··· Excerpted data
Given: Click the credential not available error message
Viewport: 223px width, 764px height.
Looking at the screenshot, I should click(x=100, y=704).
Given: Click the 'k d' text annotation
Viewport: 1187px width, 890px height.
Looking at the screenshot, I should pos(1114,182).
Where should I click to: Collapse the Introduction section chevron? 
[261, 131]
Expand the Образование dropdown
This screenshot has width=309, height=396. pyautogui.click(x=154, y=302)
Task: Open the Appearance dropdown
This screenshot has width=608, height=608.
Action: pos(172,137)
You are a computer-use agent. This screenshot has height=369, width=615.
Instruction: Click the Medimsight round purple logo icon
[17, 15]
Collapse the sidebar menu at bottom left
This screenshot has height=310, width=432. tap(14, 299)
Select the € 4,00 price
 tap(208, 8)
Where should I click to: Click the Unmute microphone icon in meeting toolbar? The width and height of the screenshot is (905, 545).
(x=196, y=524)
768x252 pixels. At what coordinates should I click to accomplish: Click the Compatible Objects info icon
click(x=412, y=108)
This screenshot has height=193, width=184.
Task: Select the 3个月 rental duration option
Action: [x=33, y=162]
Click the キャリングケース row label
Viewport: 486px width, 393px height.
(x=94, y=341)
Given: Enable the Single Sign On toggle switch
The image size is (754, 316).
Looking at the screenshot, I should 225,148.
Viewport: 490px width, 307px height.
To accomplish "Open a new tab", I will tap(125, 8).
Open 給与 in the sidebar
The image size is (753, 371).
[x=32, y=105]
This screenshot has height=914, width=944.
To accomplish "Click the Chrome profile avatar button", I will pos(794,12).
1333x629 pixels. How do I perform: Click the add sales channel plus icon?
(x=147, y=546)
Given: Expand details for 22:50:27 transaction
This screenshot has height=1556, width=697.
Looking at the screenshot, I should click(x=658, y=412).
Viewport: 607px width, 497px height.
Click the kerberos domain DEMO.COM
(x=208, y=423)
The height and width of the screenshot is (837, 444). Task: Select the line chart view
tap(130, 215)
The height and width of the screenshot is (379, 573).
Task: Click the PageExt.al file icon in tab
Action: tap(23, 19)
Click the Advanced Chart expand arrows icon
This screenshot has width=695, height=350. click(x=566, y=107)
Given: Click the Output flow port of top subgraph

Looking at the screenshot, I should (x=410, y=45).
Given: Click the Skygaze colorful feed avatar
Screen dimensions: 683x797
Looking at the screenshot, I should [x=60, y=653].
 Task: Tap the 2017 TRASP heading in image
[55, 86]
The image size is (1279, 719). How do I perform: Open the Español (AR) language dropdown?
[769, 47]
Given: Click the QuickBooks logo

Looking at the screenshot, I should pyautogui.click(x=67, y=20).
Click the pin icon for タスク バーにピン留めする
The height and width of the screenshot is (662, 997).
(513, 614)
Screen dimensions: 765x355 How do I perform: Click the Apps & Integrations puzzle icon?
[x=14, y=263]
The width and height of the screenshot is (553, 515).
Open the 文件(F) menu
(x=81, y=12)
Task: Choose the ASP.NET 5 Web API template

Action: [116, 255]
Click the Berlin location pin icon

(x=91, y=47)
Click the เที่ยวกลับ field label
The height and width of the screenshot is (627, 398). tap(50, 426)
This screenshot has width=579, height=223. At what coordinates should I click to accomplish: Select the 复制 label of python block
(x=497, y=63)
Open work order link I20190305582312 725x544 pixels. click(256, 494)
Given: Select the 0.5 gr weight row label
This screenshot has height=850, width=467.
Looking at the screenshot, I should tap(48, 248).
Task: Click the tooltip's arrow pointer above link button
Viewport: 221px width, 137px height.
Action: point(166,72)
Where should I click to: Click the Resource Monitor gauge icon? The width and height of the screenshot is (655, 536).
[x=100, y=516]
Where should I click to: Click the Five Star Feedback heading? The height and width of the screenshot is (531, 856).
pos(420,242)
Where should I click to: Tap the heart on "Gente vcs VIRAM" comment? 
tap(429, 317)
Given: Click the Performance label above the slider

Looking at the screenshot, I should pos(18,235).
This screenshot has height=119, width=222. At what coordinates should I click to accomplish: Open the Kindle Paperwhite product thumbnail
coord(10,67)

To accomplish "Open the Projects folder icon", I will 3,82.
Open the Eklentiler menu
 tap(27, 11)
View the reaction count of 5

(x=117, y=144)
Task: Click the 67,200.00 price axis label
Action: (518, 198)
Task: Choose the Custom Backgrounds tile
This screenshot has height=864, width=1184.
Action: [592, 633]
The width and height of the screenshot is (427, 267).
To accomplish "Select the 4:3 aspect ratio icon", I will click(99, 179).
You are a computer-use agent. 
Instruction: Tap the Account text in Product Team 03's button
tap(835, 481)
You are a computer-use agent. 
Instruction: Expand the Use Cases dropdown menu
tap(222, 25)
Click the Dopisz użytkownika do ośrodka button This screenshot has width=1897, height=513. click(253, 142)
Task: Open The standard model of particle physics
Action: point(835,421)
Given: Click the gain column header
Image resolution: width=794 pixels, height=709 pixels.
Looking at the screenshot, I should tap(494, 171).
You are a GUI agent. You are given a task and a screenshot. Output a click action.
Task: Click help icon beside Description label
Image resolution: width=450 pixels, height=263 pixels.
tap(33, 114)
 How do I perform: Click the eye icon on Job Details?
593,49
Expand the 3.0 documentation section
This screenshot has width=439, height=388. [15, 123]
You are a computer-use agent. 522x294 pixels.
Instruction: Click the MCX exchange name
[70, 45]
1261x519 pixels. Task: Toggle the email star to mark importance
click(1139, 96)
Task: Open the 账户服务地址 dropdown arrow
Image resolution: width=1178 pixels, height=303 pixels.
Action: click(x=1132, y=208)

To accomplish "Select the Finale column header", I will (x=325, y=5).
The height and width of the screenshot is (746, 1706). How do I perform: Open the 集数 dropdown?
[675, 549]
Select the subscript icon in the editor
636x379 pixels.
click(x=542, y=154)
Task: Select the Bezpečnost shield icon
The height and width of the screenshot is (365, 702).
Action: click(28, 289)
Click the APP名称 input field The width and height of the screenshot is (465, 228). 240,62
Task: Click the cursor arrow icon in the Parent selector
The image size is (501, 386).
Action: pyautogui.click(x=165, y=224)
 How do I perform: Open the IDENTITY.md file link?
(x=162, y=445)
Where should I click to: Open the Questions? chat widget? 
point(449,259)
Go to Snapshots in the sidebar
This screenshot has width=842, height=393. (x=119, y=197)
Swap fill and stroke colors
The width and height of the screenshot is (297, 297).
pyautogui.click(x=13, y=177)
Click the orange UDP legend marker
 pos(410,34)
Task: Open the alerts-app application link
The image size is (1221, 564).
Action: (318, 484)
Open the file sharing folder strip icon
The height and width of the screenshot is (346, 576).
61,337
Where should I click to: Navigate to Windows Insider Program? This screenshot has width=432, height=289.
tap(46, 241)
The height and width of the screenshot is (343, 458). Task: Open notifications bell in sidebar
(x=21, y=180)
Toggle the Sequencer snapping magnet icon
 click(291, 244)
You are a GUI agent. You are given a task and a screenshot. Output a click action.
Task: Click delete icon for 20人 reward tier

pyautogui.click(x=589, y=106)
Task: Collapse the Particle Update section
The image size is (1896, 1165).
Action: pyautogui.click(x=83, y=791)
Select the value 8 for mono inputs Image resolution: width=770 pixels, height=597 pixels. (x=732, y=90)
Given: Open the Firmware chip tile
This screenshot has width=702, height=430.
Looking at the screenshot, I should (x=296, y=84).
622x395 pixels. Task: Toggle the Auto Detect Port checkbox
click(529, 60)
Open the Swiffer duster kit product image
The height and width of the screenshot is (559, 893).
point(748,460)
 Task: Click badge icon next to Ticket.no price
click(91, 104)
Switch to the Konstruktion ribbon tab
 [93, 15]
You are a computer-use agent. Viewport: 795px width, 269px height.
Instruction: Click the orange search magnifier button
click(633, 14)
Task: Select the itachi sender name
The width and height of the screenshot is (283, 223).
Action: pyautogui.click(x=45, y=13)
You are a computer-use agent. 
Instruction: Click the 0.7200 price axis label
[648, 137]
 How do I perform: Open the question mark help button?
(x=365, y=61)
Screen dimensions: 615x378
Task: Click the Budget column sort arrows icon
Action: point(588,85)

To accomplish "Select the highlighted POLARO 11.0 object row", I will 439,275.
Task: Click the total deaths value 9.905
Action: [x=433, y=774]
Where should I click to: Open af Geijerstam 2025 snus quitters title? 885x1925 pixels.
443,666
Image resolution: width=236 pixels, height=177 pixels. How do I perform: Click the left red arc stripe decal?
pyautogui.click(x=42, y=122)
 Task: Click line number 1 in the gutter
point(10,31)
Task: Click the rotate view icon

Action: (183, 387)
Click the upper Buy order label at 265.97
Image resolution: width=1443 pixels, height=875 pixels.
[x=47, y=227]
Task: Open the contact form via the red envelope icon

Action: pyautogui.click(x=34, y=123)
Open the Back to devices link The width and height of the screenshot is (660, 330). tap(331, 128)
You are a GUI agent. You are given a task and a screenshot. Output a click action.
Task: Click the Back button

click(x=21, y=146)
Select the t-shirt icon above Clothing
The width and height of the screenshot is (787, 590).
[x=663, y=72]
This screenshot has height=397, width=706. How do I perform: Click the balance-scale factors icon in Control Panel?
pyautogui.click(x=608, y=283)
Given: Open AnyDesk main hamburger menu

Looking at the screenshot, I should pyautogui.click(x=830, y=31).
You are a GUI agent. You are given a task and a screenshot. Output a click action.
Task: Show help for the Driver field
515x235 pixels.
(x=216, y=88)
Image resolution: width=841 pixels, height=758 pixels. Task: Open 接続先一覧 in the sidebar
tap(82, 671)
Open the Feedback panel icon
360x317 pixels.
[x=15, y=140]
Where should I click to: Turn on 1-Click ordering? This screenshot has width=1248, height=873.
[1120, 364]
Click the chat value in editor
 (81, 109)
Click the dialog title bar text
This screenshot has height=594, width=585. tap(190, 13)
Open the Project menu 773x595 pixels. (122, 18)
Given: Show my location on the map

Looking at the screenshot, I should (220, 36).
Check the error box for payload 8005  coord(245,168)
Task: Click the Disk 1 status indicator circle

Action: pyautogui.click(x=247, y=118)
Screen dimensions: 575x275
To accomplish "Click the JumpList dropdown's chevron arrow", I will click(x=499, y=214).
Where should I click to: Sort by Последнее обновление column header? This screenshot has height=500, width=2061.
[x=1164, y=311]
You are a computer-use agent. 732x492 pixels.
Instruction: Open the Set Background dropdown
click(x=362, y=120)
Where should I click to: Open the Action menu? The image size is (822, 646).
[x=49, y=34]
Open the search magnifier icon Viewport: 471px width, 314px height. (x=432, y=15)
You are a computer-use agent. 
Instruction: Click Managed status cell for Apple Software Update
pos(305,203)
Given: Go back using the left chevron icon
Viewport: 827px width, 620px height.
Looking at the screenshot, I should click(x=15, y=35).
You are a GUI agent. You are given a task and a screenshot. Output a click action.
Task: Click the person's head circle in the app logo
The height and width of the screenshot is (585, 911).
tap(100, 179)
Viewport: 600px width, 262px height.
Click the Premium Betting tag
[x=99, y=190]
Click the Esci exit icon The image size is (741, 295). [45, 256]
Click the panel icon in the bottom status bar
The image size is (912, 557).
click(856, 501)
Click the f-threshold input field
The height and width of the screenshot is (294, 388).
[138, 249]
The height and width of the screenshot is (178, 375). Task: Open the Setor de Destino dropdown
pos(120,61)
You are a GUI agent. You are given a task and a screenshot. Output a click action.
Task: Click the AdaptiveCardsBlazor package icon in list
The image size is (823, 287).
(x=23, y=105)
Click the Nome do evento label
······
_Description of the task:_ In the entries above, find each line with the word "error" and show it.

_Output for this exercise:_
Given: Click the credential not available error message
Check the error box for payload 8005  coord(245,168)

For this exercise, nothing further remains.